▶ Objectives
A: In the blog posts, at which booth will the writer be from 3 to 4 p.m.?
B: Rewrite the blog posts from "Wow, do you" up to and including "and say hi!", changing "Copley Plaza" to "Boylston Street".
C: Continue the blog posts from the point where they stop.

— START Selected excerpt —

Saturday, October 28, 2017

Boston Book Fest!

Wow, do you know about the Boston Book Fest? With authors, bookstores, readings, talks, and giveaways, this event has grown in its ten years into a wonderful citywide festival. While there are tons of things happening today – see the schedule here – I'm hoping you'll find time to drop by and say hi to me. I'll be at the Mystery Writers of America booth, 2–2:45 p.m. and the Sisters in Crime booth, 3–4 p.m, talking about these GREAT organizations (and books as well!)on Copley Plaza. Please come on by and say hi!

Friday, October 27, 2017

Before I was cozy...


Back in the day, there was little that was cozy about my life. Sure, I had creature comforts, thanks to a part-time secretarial job that paid most of the bills., and even a long-haired grey cat whom I loved dearly. But what I needed for soul sustenance was loud, hard, and fast.

For the first few years, after I graduated from college, the local music scene was the center of my life. The clubs where bands played original music – the Rat, the Channel, Jumpin’ Jack Flash, Storyville, among others – became my “third place,” not home, not work, where I could go. Through it, I found my tribe of friends and lovers. My first profession – as a music critic. More fundamentally, in the loud garage punk scene of ‘80s Boston, I found an outlet for the emotional turmoil I had grown up with in a family plagued by mental illness and dysfunction. The friends I made there understood this – many of them had similar stories – and the late nights were as often as not joyous celebrations of relief and release as expressions of pain or rage.

— END Selected excerpt —
— START Stored records —

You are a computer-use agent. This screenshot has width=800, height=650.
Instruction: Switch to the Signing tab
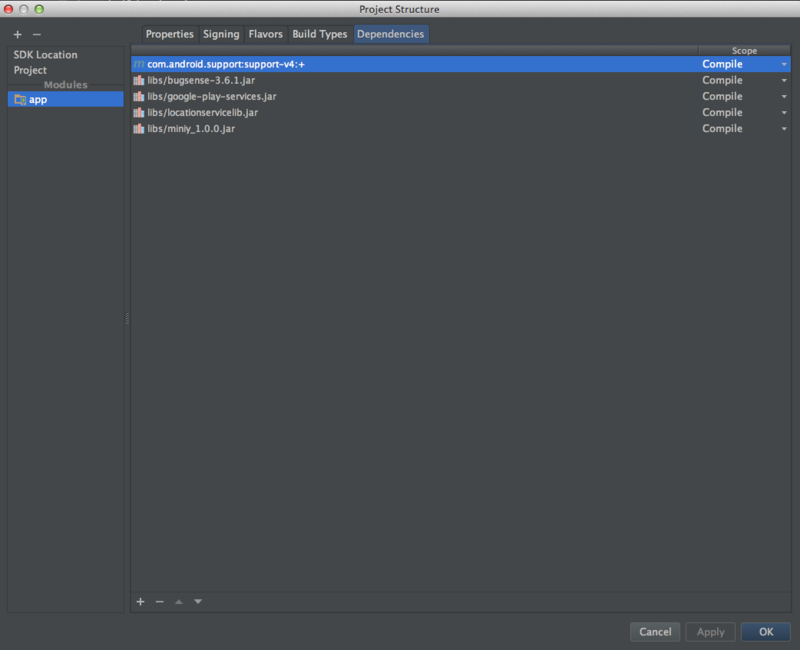[221, 33]
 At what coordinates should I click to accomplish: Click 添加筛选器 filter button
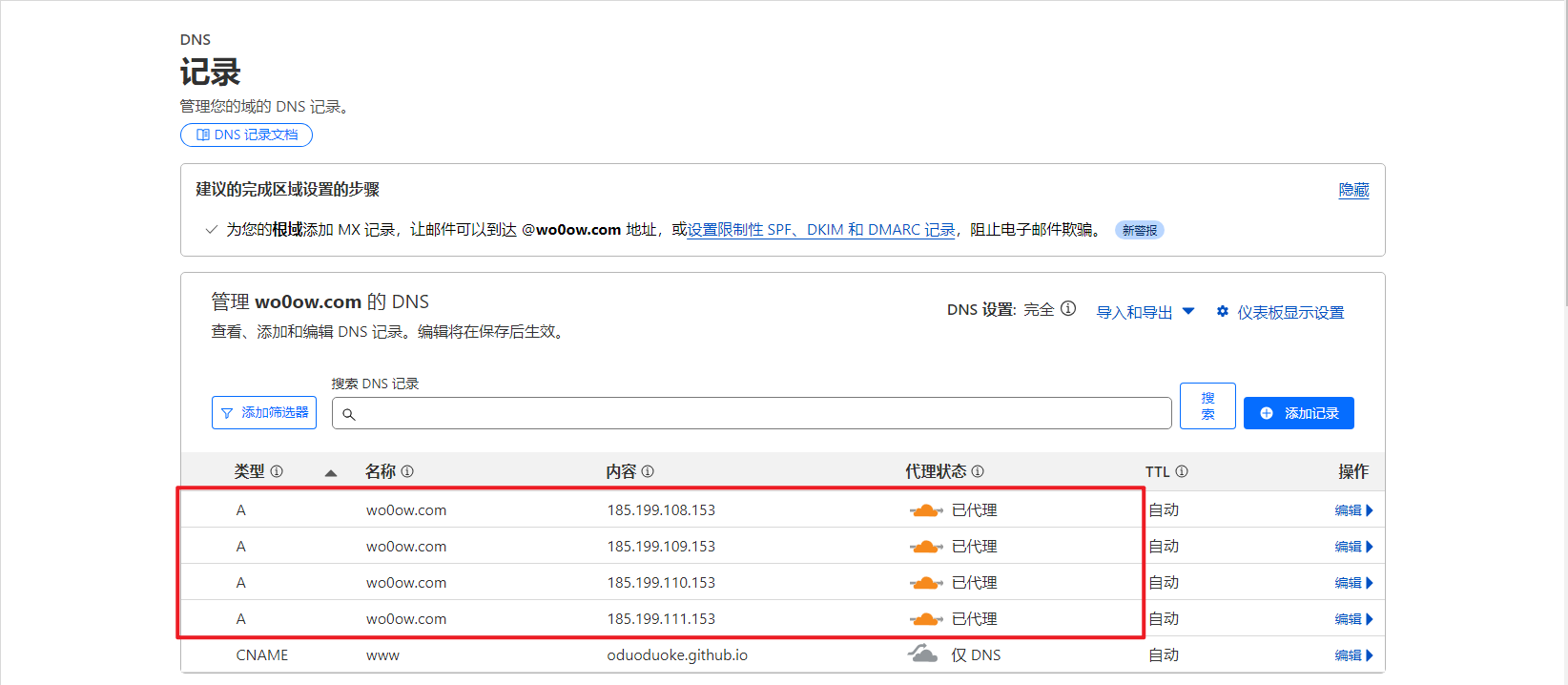pos(264,413)
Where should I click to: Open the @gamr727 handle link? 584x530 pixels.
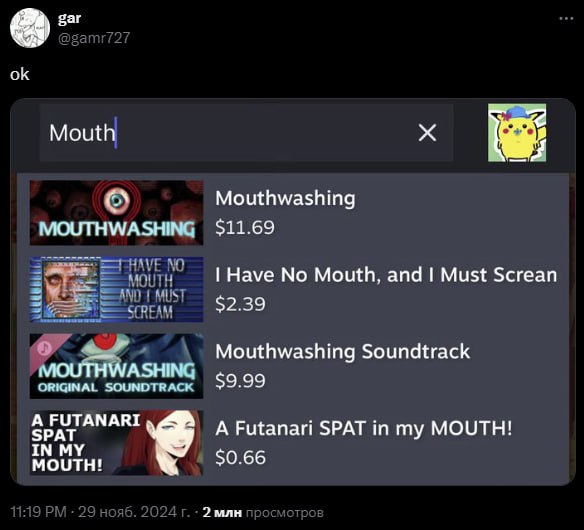tap(94, 38)
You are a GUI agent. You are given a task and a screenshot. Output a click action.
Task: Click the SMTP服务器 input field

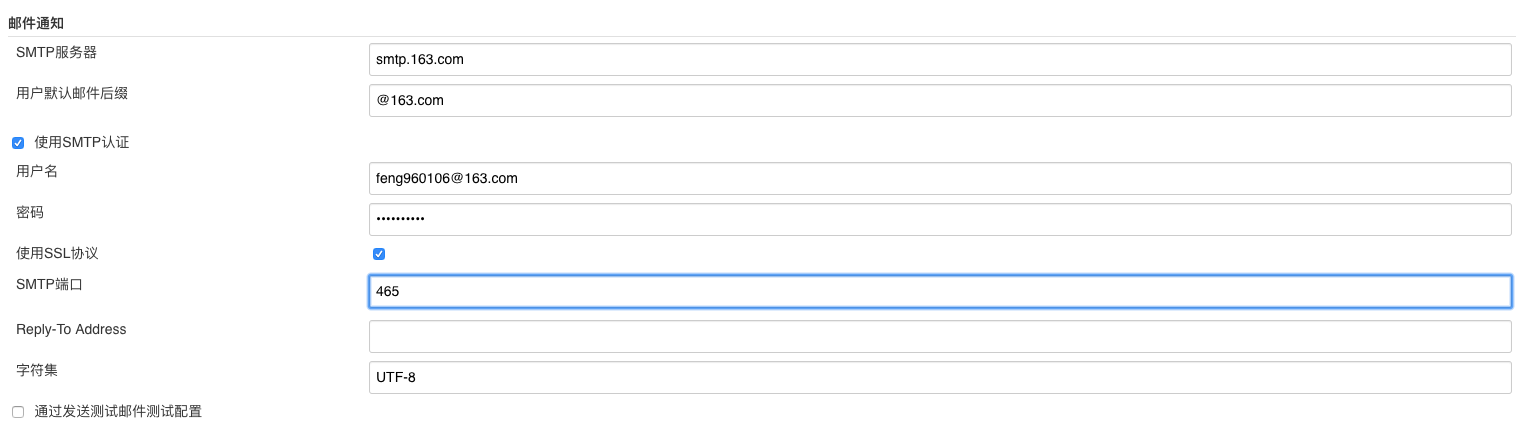coord(940,59)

— END Stored records —

▶ Answers below
A: The Sisters in Crime booth.

B:
Wow, do you know about the Boston Book Fest? With authors, bookstores, readings, talks, and giveaways, this event has grown in its ten years into a wonderful citywide festival. While there are tons of things happening today – see the schedule here – I'm hoping you'll find time to drop by and say hi to me. I'll be at the Mystery Writers of America booth, 2–2:45 p.m. and the Sisters in Crime booth, 3–4 p.m, talking about these GREAT organizations (and books as well!)on Boylston Street. Please come on by and say hi!

C:
Perhaps it is the nature of things to change. At any rate, things did. The writing I was doing for music magazines led to more mainstream, more stable, jobs. The clubs I knew closed, the bands broke up, and between the need for more sleep and the pleasures of more secure relationships, I felt less of a need to learn the rhythms of new ones. The books that had been my salvation growing up ¬ – from C.S. Lewis, J.R.R. Tolkien, and Beatrix Potter to Lillian Jackson Braun and Rita Mae Brown – once again claimed center stage, and I rediscovered the joy of whimsy and mystery. I started writing cozies.

Granted, there was some overlap. My first cozy, Mew is for Murder, featured a freelance writer trying to establish herself as a music critic. Throughout the six books of that series, my heroine Theda Krakow’s sidekick was a purple-haired punk musician who calls herself Violet Haze. But in the 12 years and 16 other mysteries since, the music scene has receded. Granted, not all my books have been cozies – my editors usually prefer the term “amateur sleuth” and I’ve dubbed one series “pet noir” – but they’ve been gentle. No cursing, no overt sex. As the old saw goes, “the blood is dry before it hits the page.” And the music, when it plays, is secondary, no longer the life blood – the pulse – that it was.

Until now. For World Enough, I’ve created Tara Winton, a heroine who shares many characteristics with the woman I once was. Isolated, somewhat disconnected from her family and her past, back in the day Tara too found solace and a community of sorts in the clubs. Twenty years later, she’s not doing as well, though. She’s marking time with a boring corporate job and drifting emotionally, unable to move on from her divorce. Until, that is, she runs into an old friend – now the editor of a glossy city magazine – at the funeral of a former scenester, a bartender/bouncer who had settled down with a wife and kid before dying in what appears to be a freak accident.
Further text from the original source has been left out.